=== TRY IT ===
In the entries below, find the line with "At what coordinates should I click to accomplish: Open" and the line with "The width and"; copy them and every line between them exactly, but not the pictures.

=== PROVIDED ENTRIES ===
==========

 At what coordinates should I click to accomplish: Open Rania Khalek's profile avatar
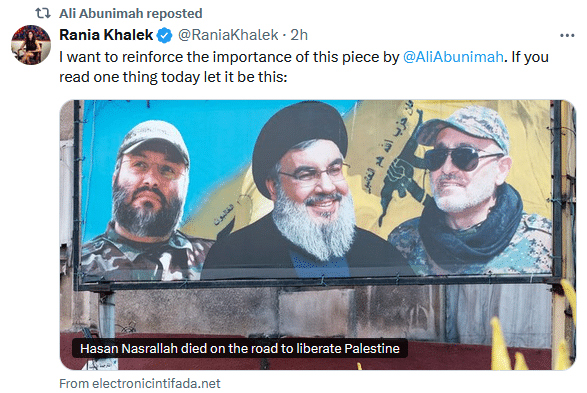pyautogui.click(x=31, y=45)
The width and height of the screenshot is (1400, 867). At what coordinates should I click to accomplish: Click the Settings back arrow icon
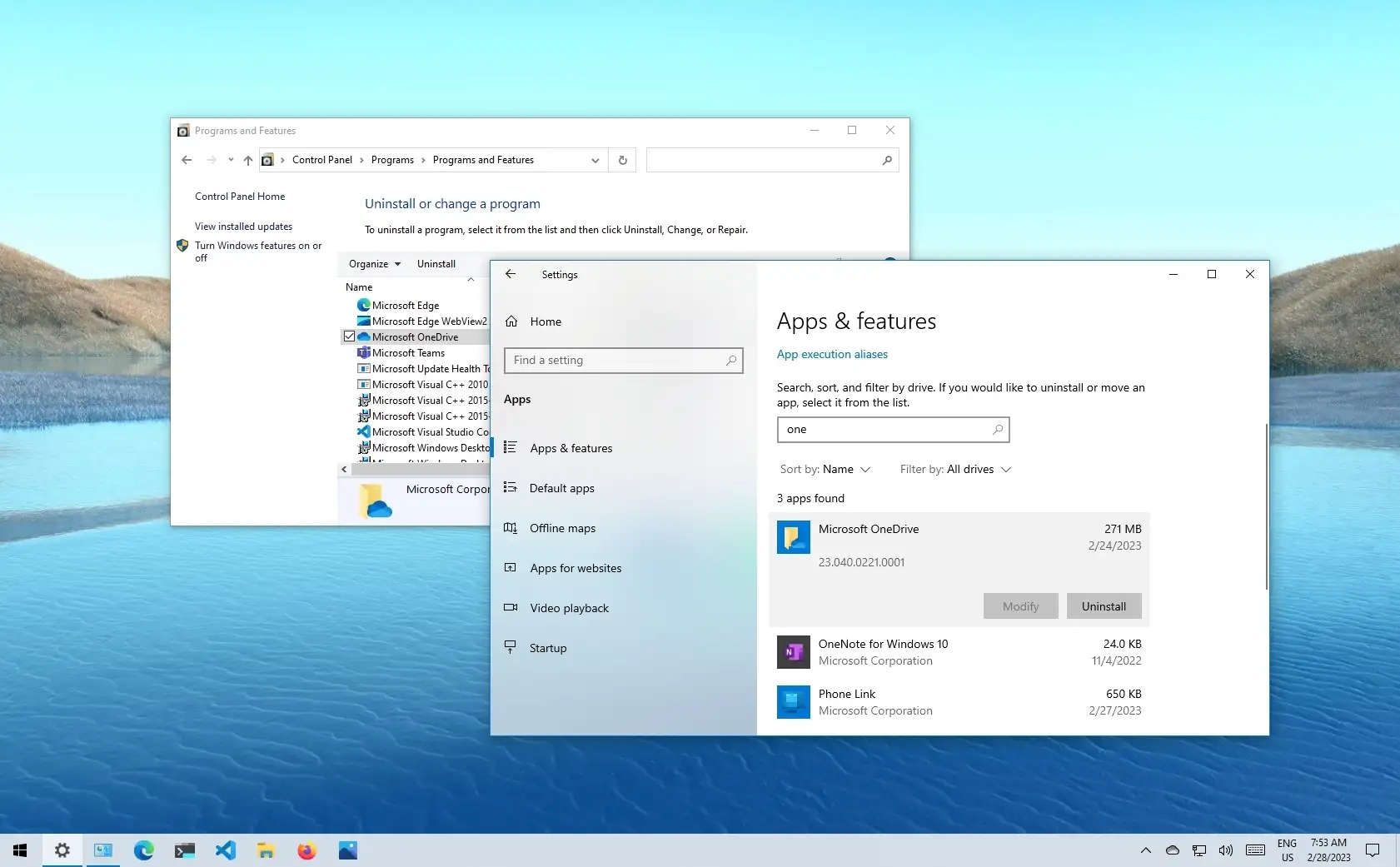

==========

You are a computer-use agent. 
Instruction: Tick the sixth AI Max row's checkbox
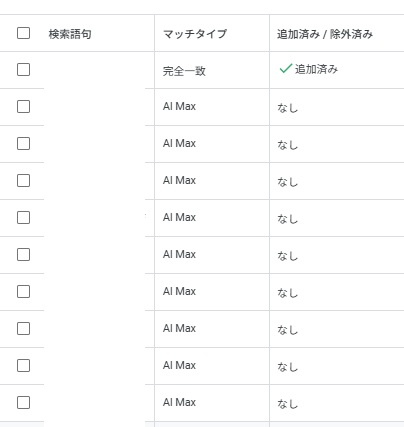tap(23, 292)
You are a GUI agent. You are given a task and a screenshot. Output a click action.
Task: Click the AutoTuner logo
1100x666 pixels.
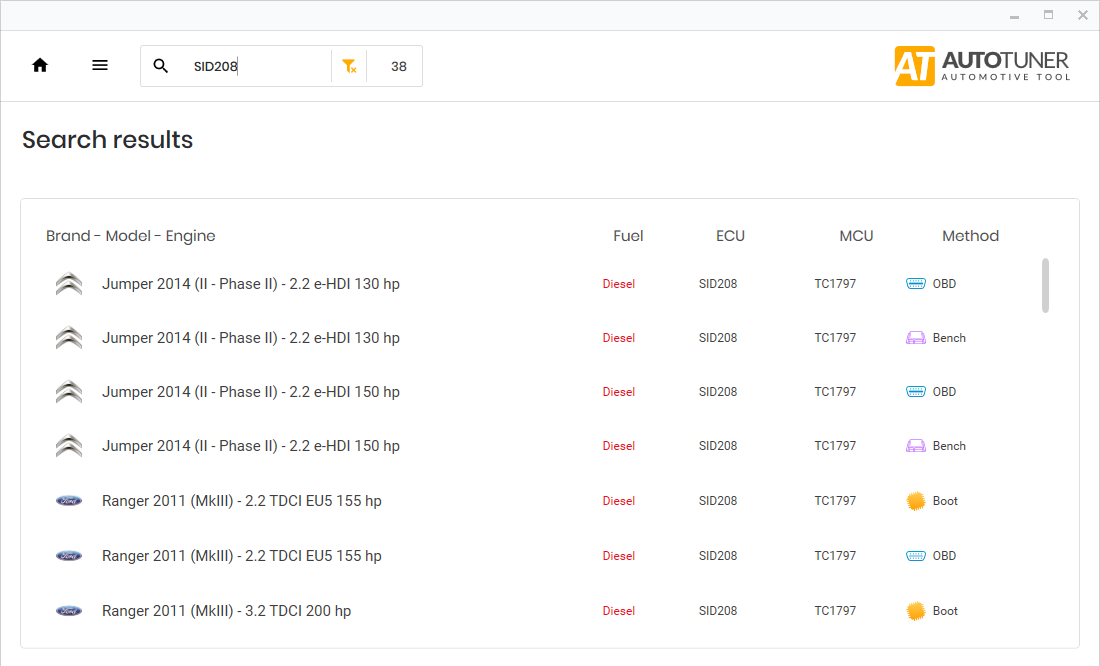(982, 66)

==========

=== WRITTEN ANSWER ===
 At what coordinates should I click to accomplish: Open Rania Khalek's profile avatar
pyautogui.click(x=31, y=45)
The width and height of the screenshot is (1400, 867). At what coordinates should I click to accomplish: Click the Settings back arrow icon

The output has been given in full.